Como una forma de eludir a las expediciones militares que avanzaban sobre el Chaco,
los mocovíes fueron originando nuevas reducciones o agregándose a las ya existentes,
tras negociaciones y tratados. En estas podían contar, además, con las raciones del Estado
y rehacer sus fuerzas, conservando cierta autonomía. Aunque constituían asentamientos
de población más densos y estables que las tolderías, se mantuvo en ellas la organización
tribal. En una reducción, podían convivir no sólo diversas bandas, sino también miembros
de distintas tribus, como lo indica a veces la presencia de más de un cacique principal.
Esto dificultó su control por parte del Estado que tenía que tratar con diversidad de grupos
que no respondían a una autoridad común. La permanencia de la frontera, por otro lado,
brindaba la posibilidad, a los reducidos, de retornar al norte si consideraban que las
condiciones de vida en la misión empeoraban.
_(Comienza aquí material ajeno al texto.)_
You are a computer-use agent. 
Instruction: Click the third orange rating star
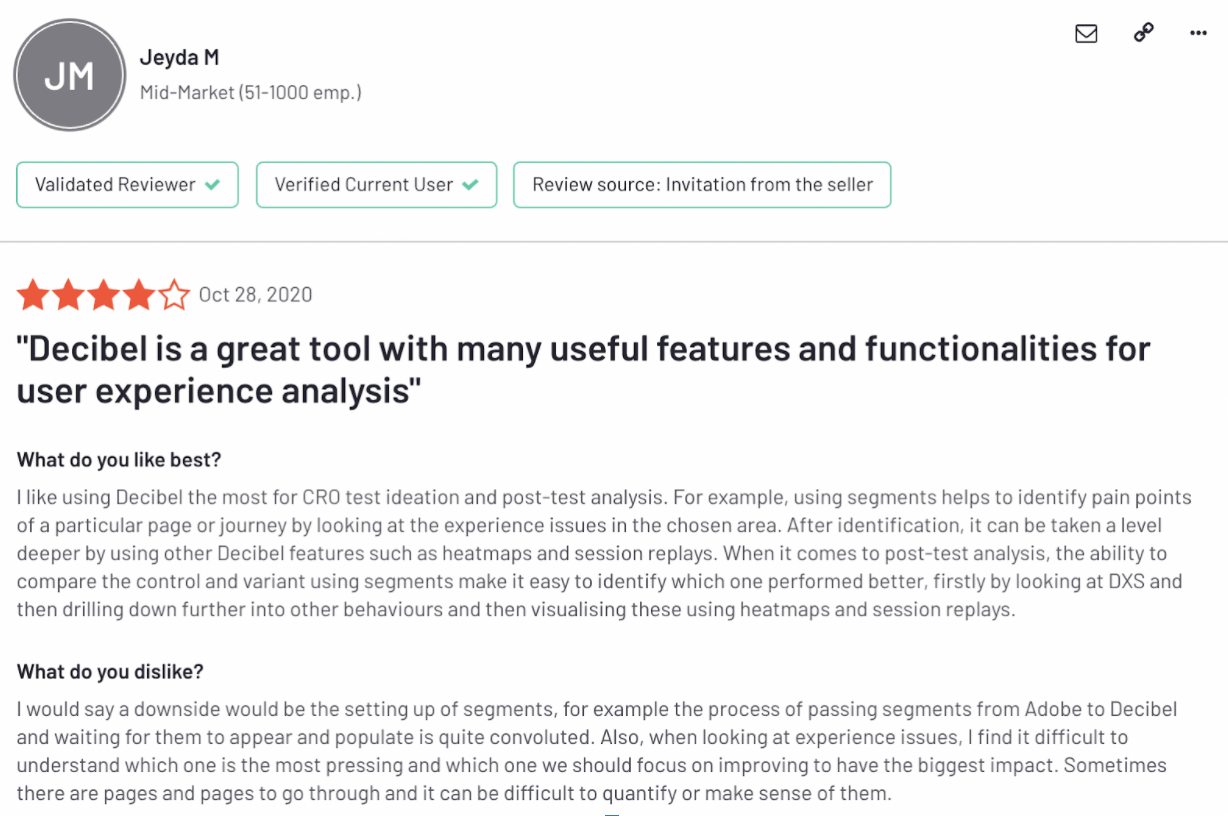point(103,295)
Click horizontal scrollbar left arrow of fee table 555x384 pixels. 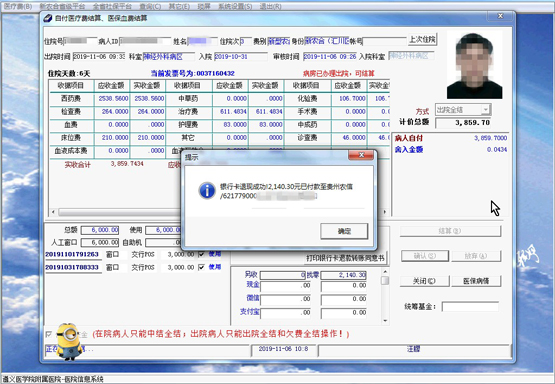pos(53,212)
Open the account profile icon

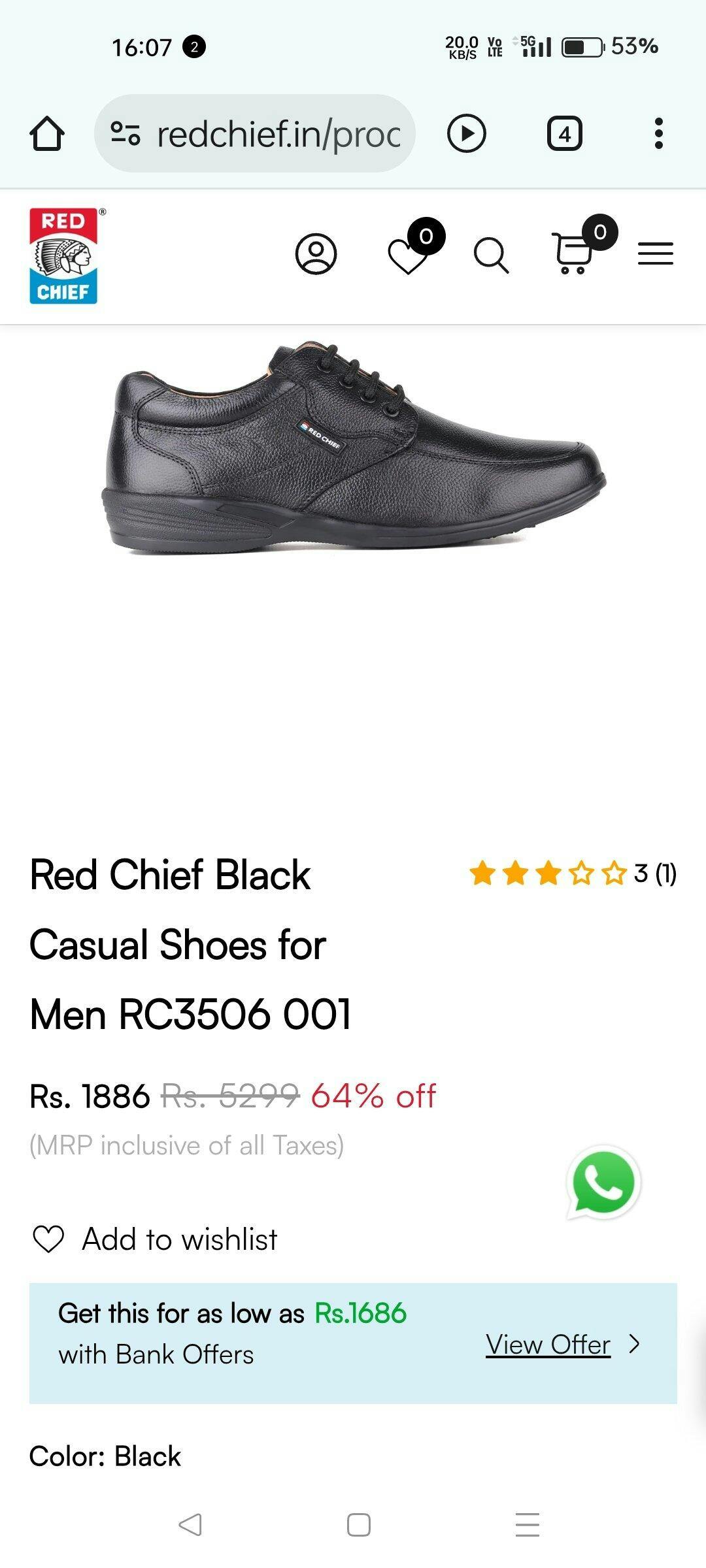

Las medidas tomadas desde el Estado para disciplinar a los habitantes de las
reducciones del norte santafesino en la segunda mitad del siglo XIX han sido vinculadas
al interés de incorporarlos a un mercado de trabajo rural, cuyas demandas crecían al
compás de la articulación con Europa (Bonaudo y Sonsogni, 2000). Sin embargo, aunque
en la zona de la costa del Paraná se recurrió ocasionalmente a su fuerza de trabajo, su
establecimiento en la frontera fue tolerado con dificultad por estancieros y colonos que
reclamaban constantemente su remoción, interesados sobre todo en las tierras que
ocupaban (Green, 2018, 2020). Más que aumentar el número de brazos disponibles para
el trabajo, el objetivo era vigilar y controlar a esos indígenas que mantenían cierta
hostilidad, conservando su potencial bélico.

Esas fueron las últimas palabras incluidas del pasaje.